Orange Wine Recommendations
I recently conducted a tasting of Orange Wine with a couple of friends. We wanted to dive in and see what the fuss was all about. I lined up three different bottles. We tasted, compared, discussed, and developed a few tasting notes to share with you.
Orange Wine #1
Movia Ribolla 2016
This first one is from Slovenia, one of the country’s where orange wine originated and from an estate that has been in existence since the 1700s. To add to the fun, one of my friend’s tasting this line up is Slovenian and had never had a wine from that country. It was a first for all of us.

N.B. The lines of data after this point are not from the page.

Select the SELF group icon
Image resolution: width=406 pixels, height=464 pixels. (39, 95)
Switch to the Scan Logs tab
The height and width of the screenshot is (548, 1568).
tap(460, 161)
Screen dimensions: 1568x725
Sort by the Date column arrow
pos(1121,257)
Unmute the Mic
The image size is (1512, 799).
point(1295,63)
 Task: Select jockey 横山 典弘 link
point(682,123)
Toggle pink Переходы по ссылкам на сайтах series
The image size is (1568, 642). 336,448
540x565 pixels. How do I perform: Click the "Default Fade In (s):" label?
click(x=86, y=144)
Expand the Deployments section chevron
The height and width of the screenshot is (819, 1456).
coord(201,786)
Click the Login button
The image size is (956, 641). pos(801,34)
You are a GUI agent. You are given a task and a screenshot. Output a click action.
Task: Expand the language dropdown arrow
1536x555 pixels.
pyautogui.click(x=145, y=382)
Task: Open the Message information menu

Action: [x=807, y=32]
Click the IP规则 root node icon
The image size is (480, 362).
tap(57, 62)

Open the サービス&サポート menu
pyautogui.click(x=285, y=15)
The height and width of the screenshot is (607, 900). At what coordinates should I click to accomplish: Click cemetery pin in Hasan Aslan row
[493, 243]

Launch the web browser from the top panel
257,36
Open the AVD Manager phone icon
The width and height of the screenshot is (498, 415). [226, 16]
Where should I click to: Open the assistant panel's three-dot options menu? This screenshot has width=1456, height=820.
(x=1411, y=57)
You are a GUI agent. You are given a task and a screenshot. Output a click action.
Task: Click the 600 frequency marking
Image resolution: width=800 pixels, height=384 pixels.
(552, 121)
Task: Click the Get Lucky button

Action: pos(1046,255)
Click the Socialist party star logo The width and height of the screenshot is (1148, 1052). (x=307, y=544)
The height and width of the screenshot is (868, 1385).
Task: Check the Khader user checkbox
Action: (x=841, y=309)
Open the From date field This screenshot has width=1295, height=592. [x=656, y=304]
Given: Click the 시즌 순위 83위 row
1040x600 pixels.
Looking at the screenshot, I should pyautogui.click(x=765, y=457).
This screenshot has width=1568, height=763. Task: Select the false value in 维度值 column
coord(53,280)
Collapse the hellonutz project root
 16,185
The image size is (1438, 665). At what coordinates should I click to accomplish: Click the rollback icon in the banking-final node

The Movia Ribolla is made with the Ribolla Gialla grape and has a deep golden color. The deepest color of the three we tasted. It’s dry, tart, and even sour with a medium body and soft tannins coming from the skins and seeds. It actually has a bit of zest or effervescence to it. We detected flavors of caramel and butterscotch, but it certainly is not sweet. We felt the wine would work best with food like fried or roasted chicken.
Orange Wine #2
Field Recordings SKINS 2019
Central Coast, CA
This skin contact wine is produced in California and is made with a blend of white grapes: 50% Chenin Blanc, 35% Riesling, 15% Pinot Gris. The color is light golden. It has floral aromas likely coming from the aromatic Riesling. This one is dry with tart acidity and medium body. We felt this one was smoother than the first, but with higher acidity.
Orange Wine #3
Angelo Negro Vino Bianco 2018
Angelo Negro is another historic winery dating back to the 1670’s. The white grape used in this wine is Arneis which originates in Piedmont, Italy. The wine’s color is a light straw. The lightest of the three selections and really not orange at all. It is unfiltered which is common for skin contact (orange) wines. It is definitely a dry, tart wine like the others. It is light-bodied and zesty with a lemony flavor to it. The winemaker’s notes say the wine has sour notes, but we did not detect the sourness like we did with the first wine. This is a nice, light sipping wine that doesn’t need food to pair with it and our favorite of the three.
Orange Wine Wrap Up
If you are looking for something different to try, check out an Orange Wine (aka Skin Contact). Be forewarned, there is no Orange Wine section at wine shops making it a bit challenging to find. You are better off asking someone to help you. They will likely take you all around the shop pointing out the different Orange Wines they have in stock. Have fun with it! Na Zdravie! (a.k.a. Cheers! in Slovak.)